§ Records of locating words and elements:
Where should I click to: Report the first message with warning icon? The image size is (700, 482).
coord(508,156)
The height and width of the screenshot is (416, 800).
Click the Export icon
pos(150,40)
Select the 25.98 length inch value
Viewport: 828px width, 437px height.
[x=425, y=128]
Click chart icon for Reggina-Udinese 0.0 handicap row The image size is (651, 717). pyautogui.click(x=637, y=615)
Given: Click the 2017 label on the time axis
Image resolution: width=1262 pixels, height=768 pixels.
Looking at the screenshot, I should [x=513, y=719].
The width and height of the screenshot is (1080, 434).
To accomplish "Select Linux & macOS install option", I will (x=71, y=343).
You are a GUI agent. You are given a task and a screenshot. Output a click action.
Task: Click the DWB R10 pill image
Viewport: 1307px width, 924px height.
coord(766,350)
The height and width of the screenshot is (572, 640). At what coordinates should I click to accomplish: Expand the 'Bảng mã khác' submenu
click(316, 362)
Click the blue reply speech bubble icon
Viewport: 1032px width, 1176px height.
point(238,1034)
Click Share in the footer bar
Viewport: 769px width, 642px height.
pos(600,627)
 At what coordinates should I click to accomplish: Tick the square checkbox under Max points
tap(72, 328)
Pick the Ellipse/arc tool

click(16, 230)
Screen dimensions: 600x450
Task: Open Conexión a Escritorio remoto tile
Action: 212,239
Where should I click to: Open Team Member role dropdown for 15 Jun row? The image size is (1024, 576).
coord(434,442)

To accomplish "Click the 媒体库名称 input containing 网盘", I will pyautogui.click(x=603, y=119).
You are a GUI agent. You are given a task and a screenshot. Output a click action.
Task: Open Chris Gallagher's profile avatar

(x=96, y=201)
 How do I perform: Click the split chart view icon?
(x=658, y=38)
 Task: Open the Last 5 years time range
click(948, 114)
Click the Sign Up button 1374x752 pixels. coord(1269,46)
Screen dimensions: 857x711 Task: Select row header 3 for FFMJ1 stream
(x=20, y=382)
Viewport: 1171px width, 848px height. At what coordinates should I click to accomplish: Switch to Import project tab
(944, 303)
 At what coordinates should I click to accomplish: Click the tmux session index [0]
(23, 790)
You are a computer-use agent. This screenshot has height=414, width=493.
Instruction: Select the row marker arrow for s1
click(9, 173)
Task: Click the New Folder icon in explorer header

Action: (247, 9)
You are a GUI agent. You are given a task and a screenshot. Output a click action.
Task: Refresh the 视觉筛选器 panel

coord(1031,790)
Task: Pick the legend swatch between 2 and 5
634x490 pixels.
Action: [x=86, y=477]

§ STATED PROBLEM: Give the items between the line containing "How do I perform: Click" and the line containing "Action: (247, 9)", inclusive, as a Markdown table with the columns Row and Line, one row per line and blank lines left out.

§ SOLUTION BELOW:
| Row | Line |
|---|---|
| 1 |  How do I perform: Click the split chart view icon? |
| 2 | (x=658, y=38) |
| 3 |  Task: Open the Last 5 years time range |
| 4 | click(948, 114) |
| 5 | Click the Sign Up button 1374x752 pixels. coord(1269,46) |
| 6 | Screen dimensions: 857x711 Task: Select row header 3 for FFMJ1 stream |
| 7 | (x=20, y=382) |
| 8 | Viewport: 1171px width, 848px height. At what coordinates should I click to accomplish: Switch to Import project tab |
| 9 | (944, 303) |
| 10 |  At what coordinates should I click to accomplish: Click the tmux session index [0] |
| 11 | (23, 790) |
| 12 | You are a computer-use agent. This screenshot has height=414, width=493. |
| 13 | Instruction: Select the row marker arrow for s1 |
| 14 | click(9, 173) |
| 15 | Task: Click the New Folder icon in explorer header |
| 16 | Action: (247, 9) |